What causes high blood pressure?


Once the stressor is over, the lion crosses the street and you are out of harm's way, your stress response turns off, your parasympathetic nervous system begins to slow down your heart via the vagus nerve and your body calms down.

Your body has done all the right things with the lion.  But what if you turn on this stress response and make your heart and blood vessels work like this every time you get cut off in traffic, every time your co-worker irritates you or every time you think about that presentation looming next week.  Whether the stressor lives in your external world or in the world of your imagination, your heart and blood vessels alter their function in the same way.  For example, close your eyes and think about something that has stressed you out.  Could have been yesterday, last week, a year ago, or even something in the future.
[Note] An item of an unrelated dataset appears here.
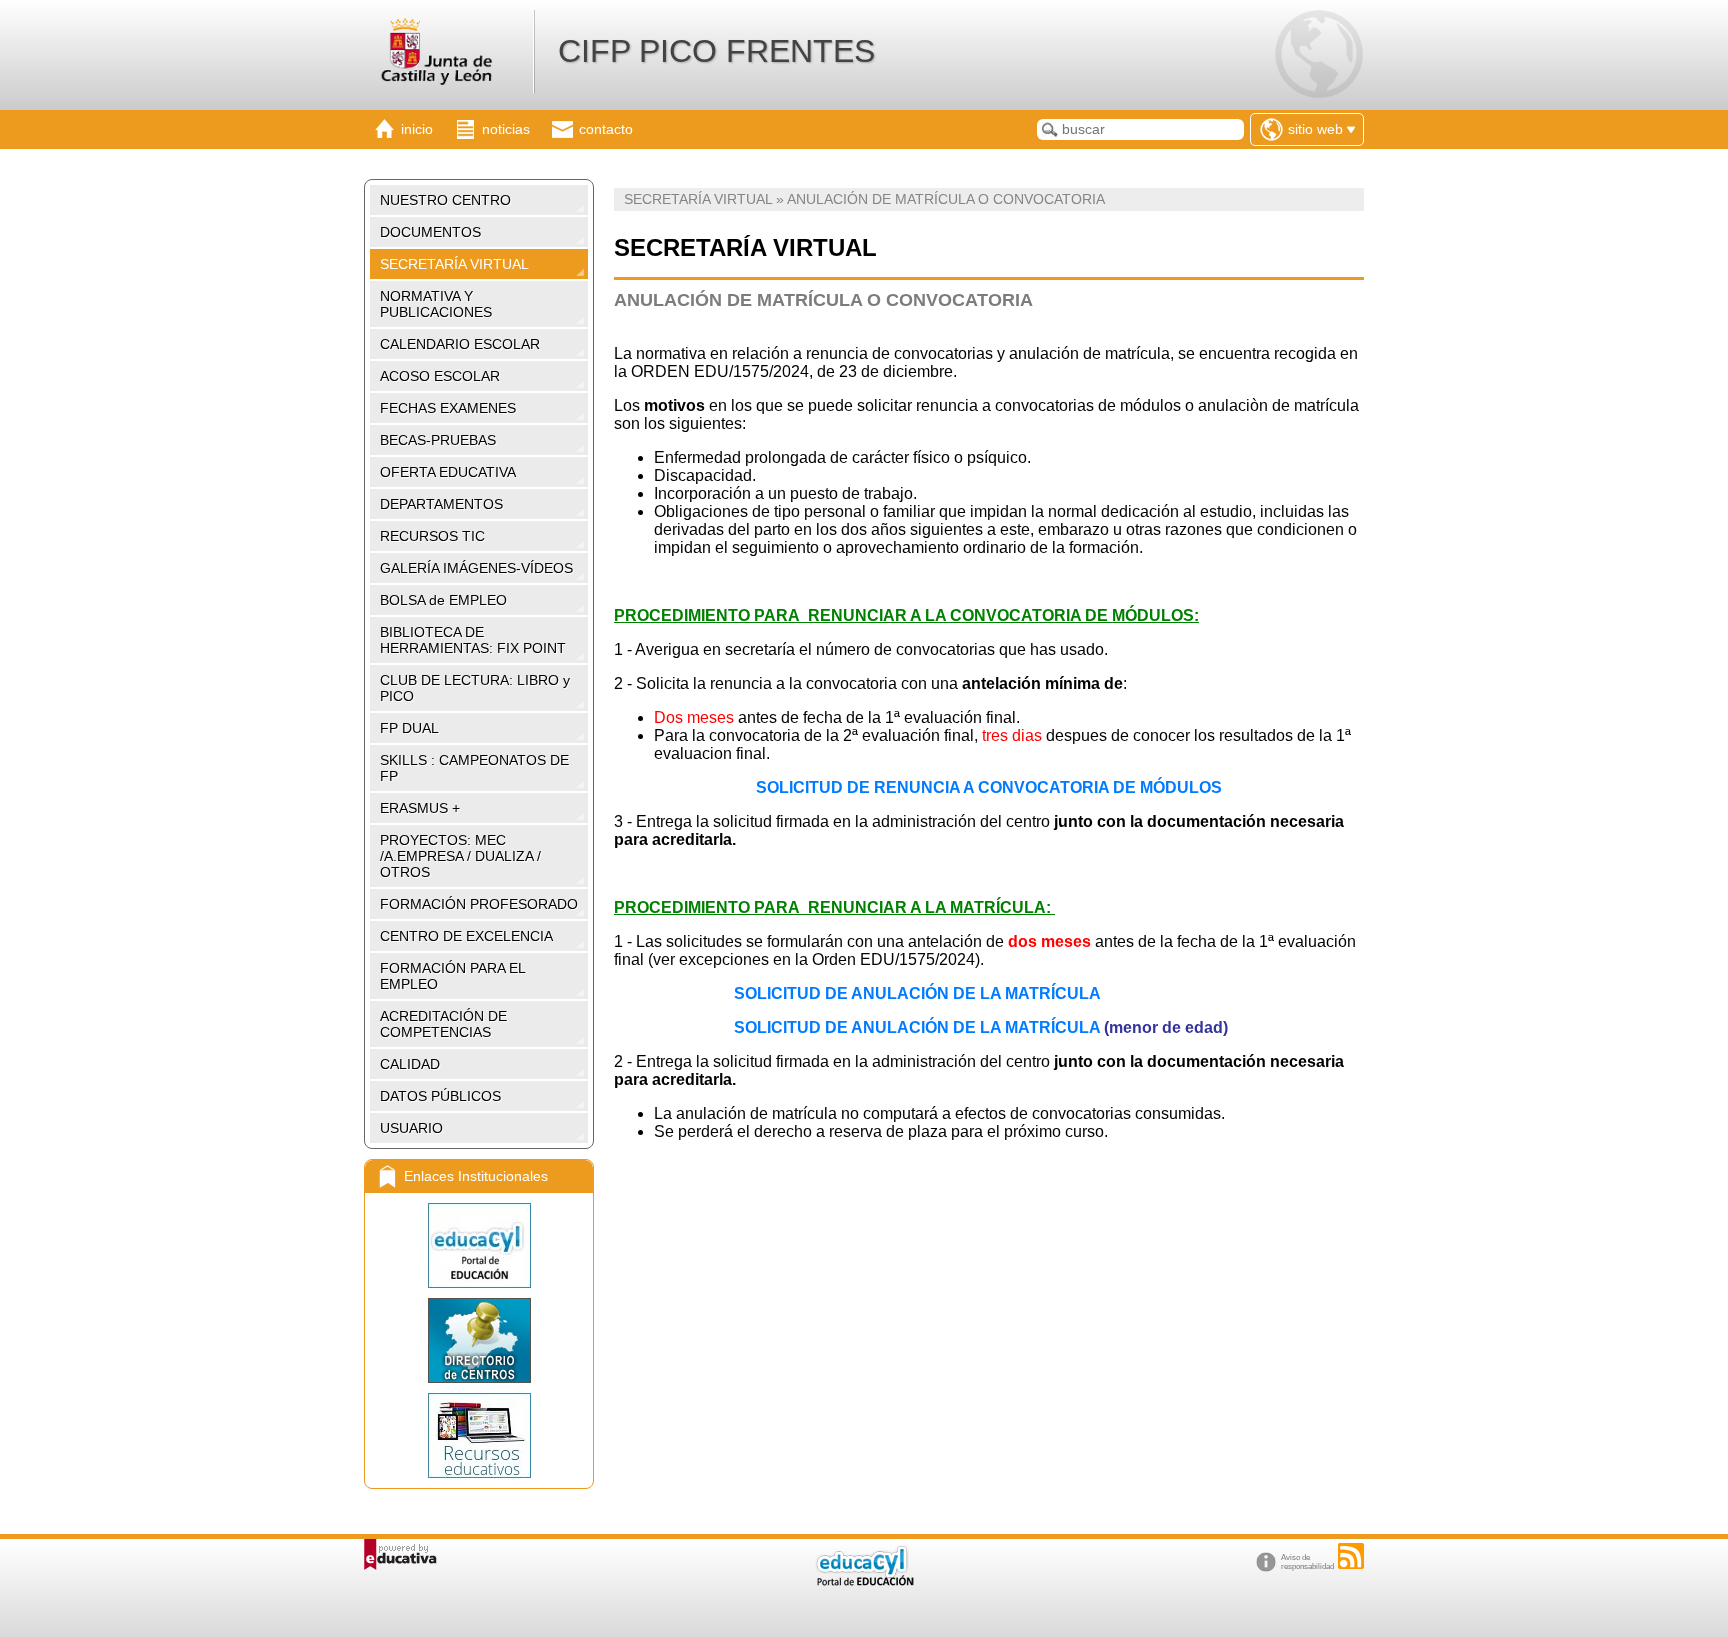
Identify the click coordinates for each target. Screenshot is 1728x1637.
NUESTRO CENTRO (445, 200)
Do you feel your heart rate and pressure increasing?

The truth is, we live in a world with chronic stress and pressure.  Modern day living is filled with ongoing challenges and responsibilities - meeting deadlines at work, paying your mortgage, building a business, all while maintaining social relationships, raising a family and even working through personal challenges such as childhood trauma, loss of a loved one or recent divorce.  Constant pressure in life leads to constant pressure being built up in the body.  In the words of Robert Sapolsky “If stress causes your blood pressure to go up, then chronic stress causes your blood pressure to go up chronically.”  Voila, you’ve got hypertension, chronically high blood pressure which is the first step towards cardiovascular disease, the number one killer in the United States and the developed world.

What can you do?

For people with high blood pressure, the best thing you can do to help yourself is making changes to your lifestyle.  Eating a diet rich in fruits and vegetables, moving your body more regularly, and reducing salt and alcohol intake work as well or better than taking blood pressure medication.

Chiropractic care and High Blood Pressure  

In one study reported in the Journal of Human Hypertension researchers did a randomized control trial with 50 patients who had early stage high blood pressure.  Half of the patients received specific chiropractic care for 8 weeks, while the other half received sham or pretend chiropractic care.  After 8 weeks, the patients who received the real chiropractic care showed a significant drop in blood pressure.  The average decrease in blood pressure was an extraordinary 17 mmHg in systolic blood pressure and 10 mmHg in diastolic blood pressure. This improvement is similar to when two medications are given together.

It is clear that chronic stress and pressure will gradually lead to damage in the cardiovascular system over time.  Our adjusting sessions are designed to calm the activity of your sympathetic nervous system and activate the expression of your parasympathetic nervous system.  When you’re living on the gas pedal, the adjustment helps you start tapping the brake pedal.  This leads to a better balance of your autonomic nervous system and greater regulation of your blood pressure.  In addition, the adjustment facilitates an increase in your resiliency, making you more adaptable to the stressors in your life.  As your nerve system begins to better regulate, you are able to operate with greater flexibility and a more diverse range of speeds.  We aren’t against living in the fast lane, we are against getting stuck in the fast lane without a set of brakes.